WORKING DATA Start Marker

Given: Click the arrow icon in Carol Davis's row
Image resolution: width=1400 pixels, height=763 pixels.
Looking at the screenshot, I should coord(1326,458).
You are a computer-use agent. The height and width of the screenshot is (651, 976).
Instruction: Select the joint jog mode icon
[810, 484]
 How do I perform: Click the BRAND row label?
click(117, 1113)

WORKING DATA End Marker
WORKING DATA Start Marker

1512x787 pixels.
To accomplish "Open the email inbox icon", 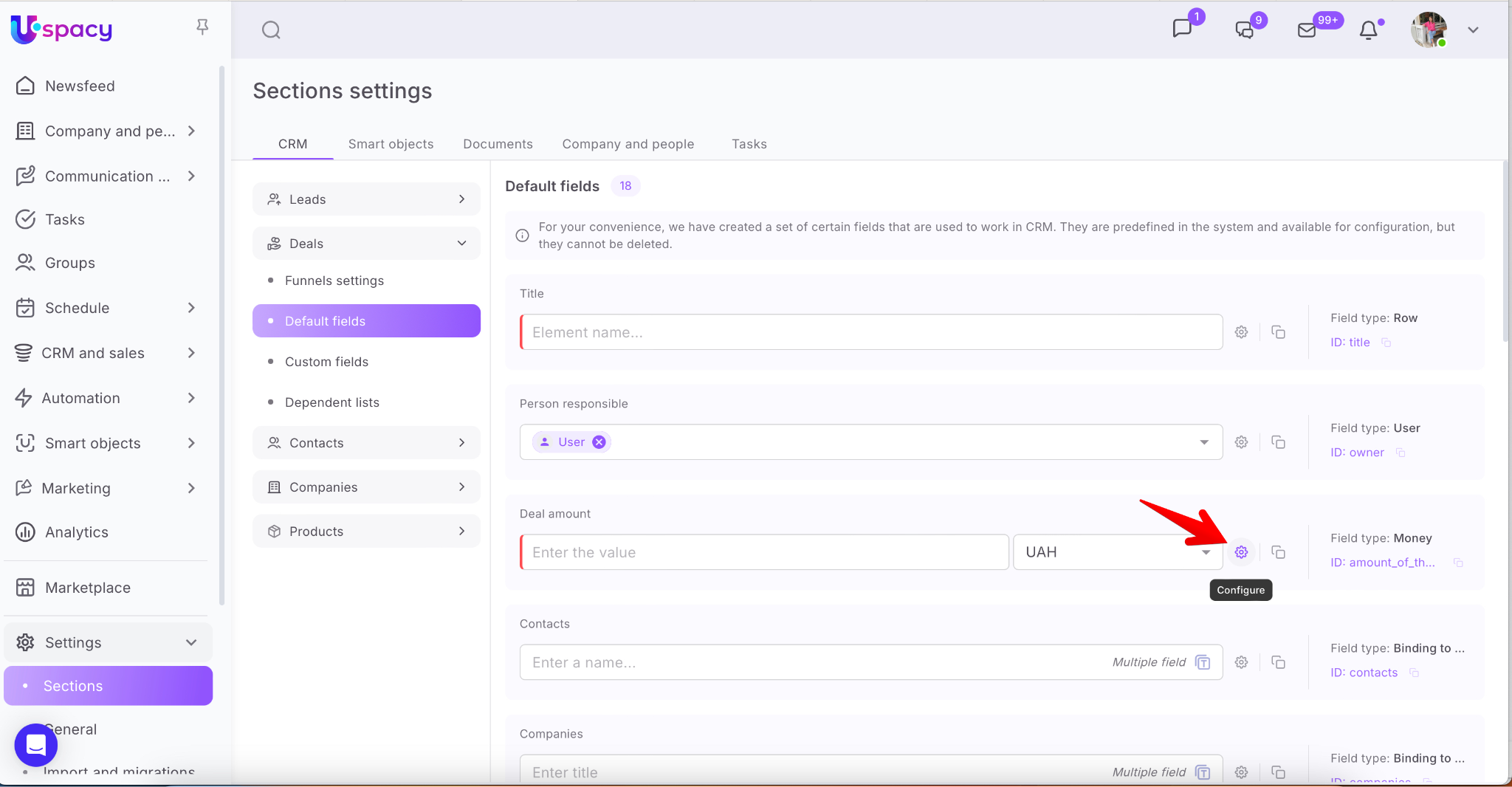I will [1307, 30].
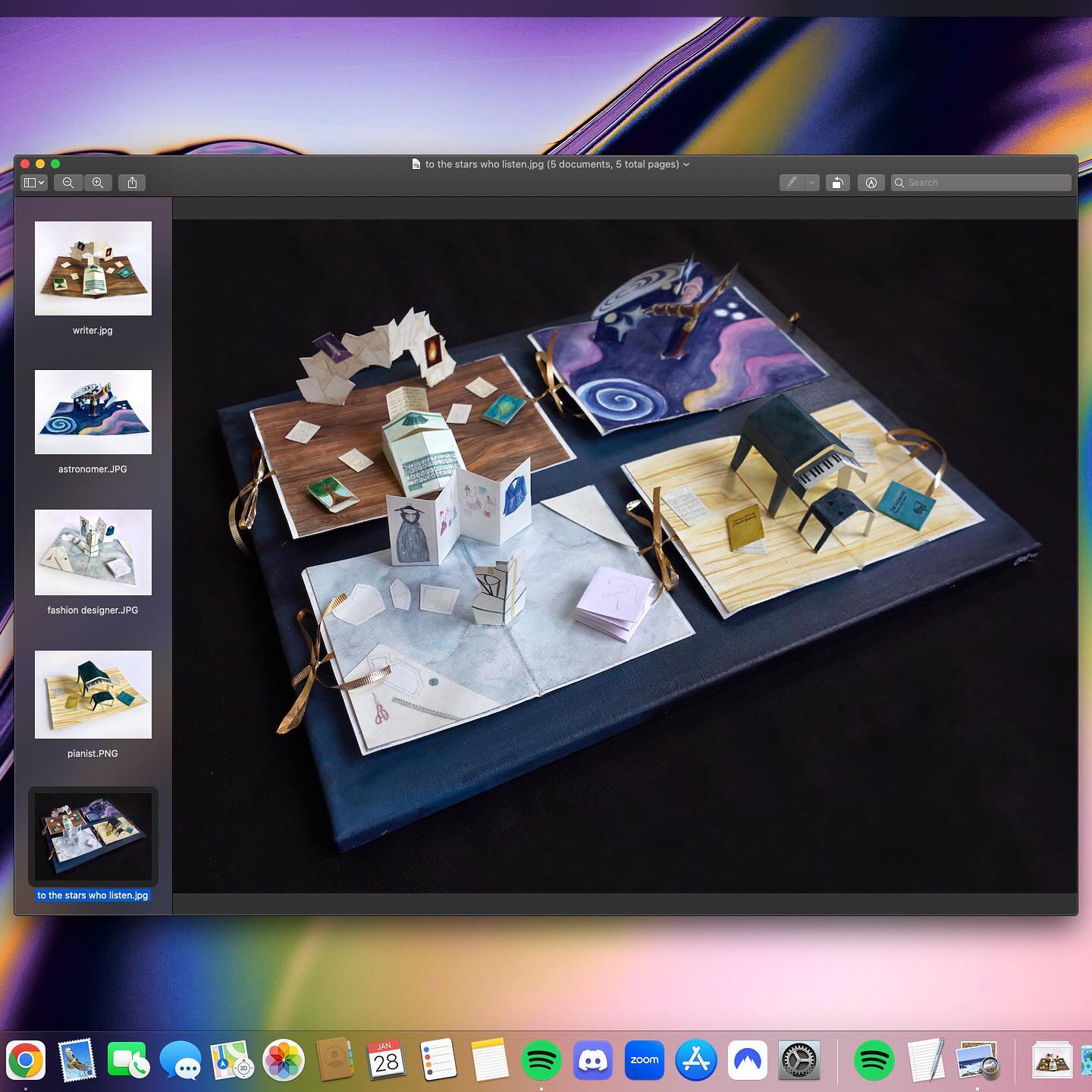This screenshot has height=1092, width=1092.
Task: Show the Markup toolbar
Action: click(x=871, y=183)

WORKING DATA End Marker

→ **TASK**:
Of the entries above, transcribe exactly those lines that fall between the line containing "Given: Click the" and the line containing "You are a computer-use", together with those two lines.

→ **RESULT OF THE TASK**:
Given: Click the arrow icon in Carol Davis's row
Image resolution: width=1400 pixels, height=763 pixels.
Looking at the screenshot, I should coord(1326,458).
You are a computer-use agent. The height and width of the screenshot is (651, 976).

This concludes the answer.